**Document text:**
I don’t respect the right of religious people to make other’s lives harder based on their religious beliefs. Freedom of religion shouldn’t include the right to make it harder for your employees to do legal shit.

And who then decides who qualifies for inclusion on the list of “people who are able to reason and think?”

What if the written statute ordered the court to defer to religion? What if the law said something like, “This law shall be construed in favor of a broad protection of religious exercise, to the maximum extent permitted?”

Does the court still have too much deference for religion in that case? Or are they simply following the written law, if it said something like that?

Why?

I’d leave that up to the peanut gallery. We’re having a discussion, right? The point here is you want to not have to argue *why *you’re right, because sitting on your fat ass and waving an arm at the SCOTUS is easier.

Since, the idea that they are offering health insurance, which includes some options they don’t like, but are not specifically required, is pretty much not an infringement on their beliefs, unless paying wages that can’t be spent on hookers and blow is an infringement on their beliefs, I’d say their exercise of their religion is being permitted fine.

Instead of addressing arguments you put on your Socratic Prick hat. I get it, you don’t like to lose. No one does. But sometimes the embarrassment is necessary for proper emotional development. Deny Jesus and come to the reasonable side. There is cake. Sinful cake.

That’s a good point. Why does it make more sense for five Catholic men to decide how much HL can make women’s lives harder?

**Problems and tasks:**
1. According to the discussion of religious freedom, what is waiting on the reasonable side?
2. Pick up the discussion of religious freedom and employer health coverage after its final sentence.

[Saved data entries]

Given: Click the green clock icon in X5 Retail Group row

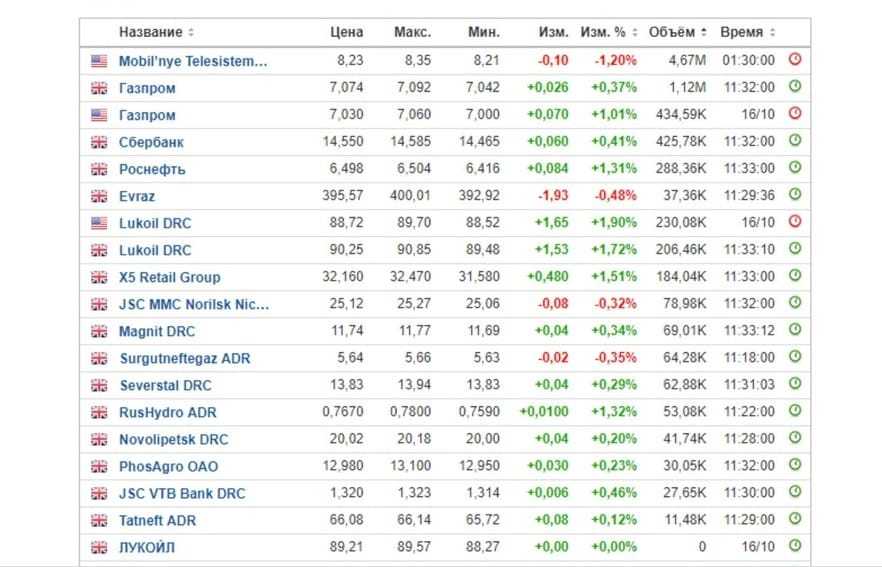Looking at the screenshot, I should [795, 276].
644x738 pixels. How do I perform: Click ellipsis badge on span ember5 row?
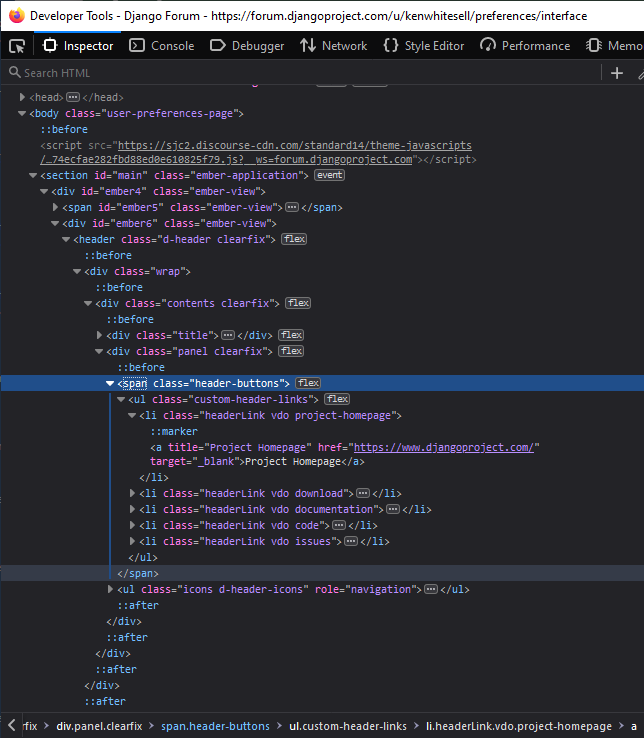coord(291,207)
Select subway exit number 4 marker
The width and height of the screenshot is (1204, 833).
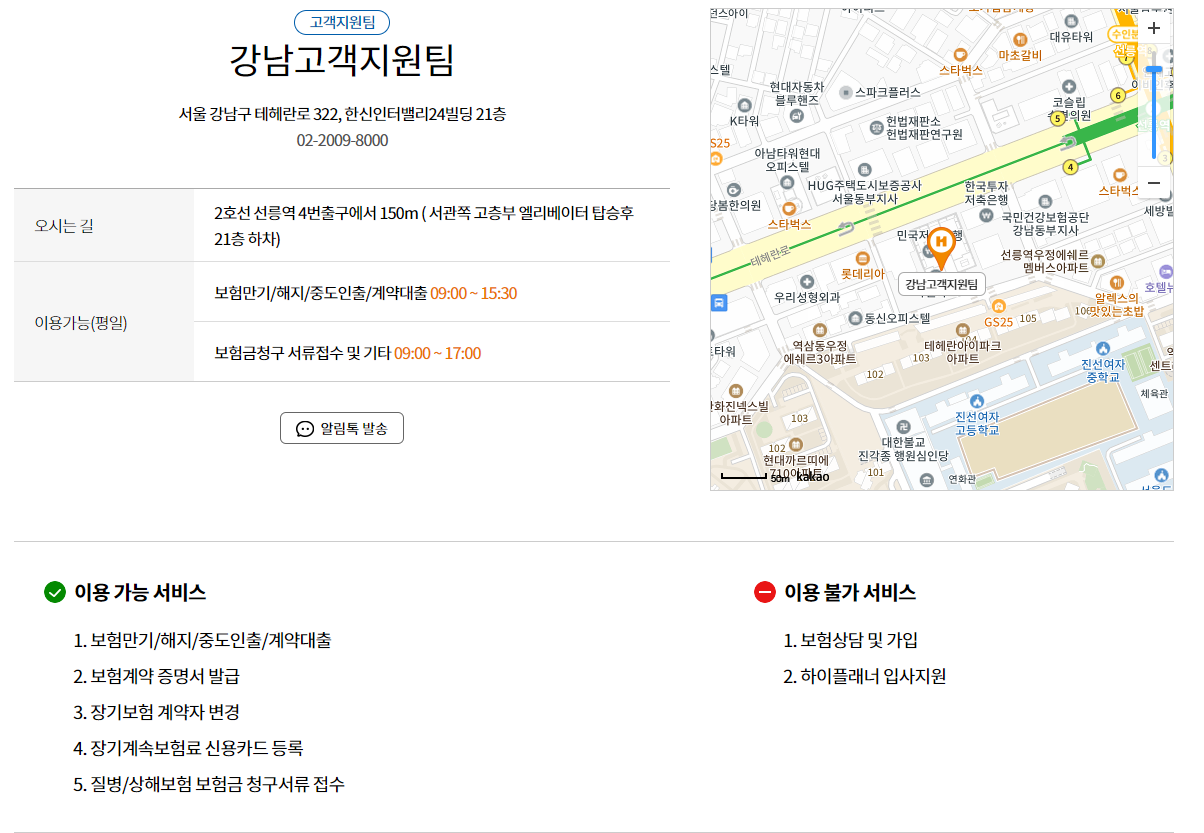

**Answers provided:**
1. Cake, specifically sinful cake.

2.
I guess i’m missing some nuance, here. It sounds like **Bricker **is saying "no matter how absurd most of us find the claim to be, who are we to judge? (“Who gets to decide whether the claim is absurd?”
Shall we disband the courts, then?

The same way it made sense for 7 men to decide Roe vs Wade? Wild guess: you don’t have any heartburn about that case being decided by men.

Let me take another wild guess: it’s not that it was men who made the HL decision, it’s not that it was Catholic men who made the HL decision, it was that you don’t like the HL decision and as a bonus, get to take a shot at men and Catholics.

I don’t dislike men. I regularly masturbate one.

I don’t necessarily dislike Catholics. Unless they try to push their delusional world-view on others.

I mean they think crackers turn into meat, via magic. Those nutjobs shouldn’t be allowed to drive cars on public roads, much less tell women how to handle their reproductive lives.
Also, wasn’t the Roe court all men?

No. The question of sincerity is a question of fact, for the courts to decide.

The question of why religious exercise gets this much deference is answered by the explicit text of the RFRA, which requires it. And that’s something Congress can change.

Yes (Sandra Day O’Connor wasn’t appointed until 1981), but the decision was 7-2.

Because someone whose opinion of religious practice includes, “I mean they think crackers turn into meat, via magic. Those nutjobs shouldn’t be allowed to drive cars on public roads, much less tell women how to handle their reproductive lives,” is not a person who understands how to apply a law that says, “This law shall be construed in favor of a broad protection of religious exercise, to the maximum extent permitted.”

Surely I do understand it. I respect your right to exult in delusion every week. I don’t respect your right to force others to act in accordance with your delusions. Honestly, I believe in freedom of religion. I believe in freedom in general. Which is why I dislike the idea of bending over backwards to allow religious people to make other people’s lives worse. Especially by pretending they’re being oppressed when they are, in fact, not.

Also: Does it taste like a Hebrew National when Jesus teleports his meat into your mouth?

Whoa! Hear that, guys! What an idea! We don’t have to fuck around with arguing, persuading, all that bullshit, we just take away their protection of the law! We would never even have thought of that, took a Republican lawyer to pull our coats in the right direction!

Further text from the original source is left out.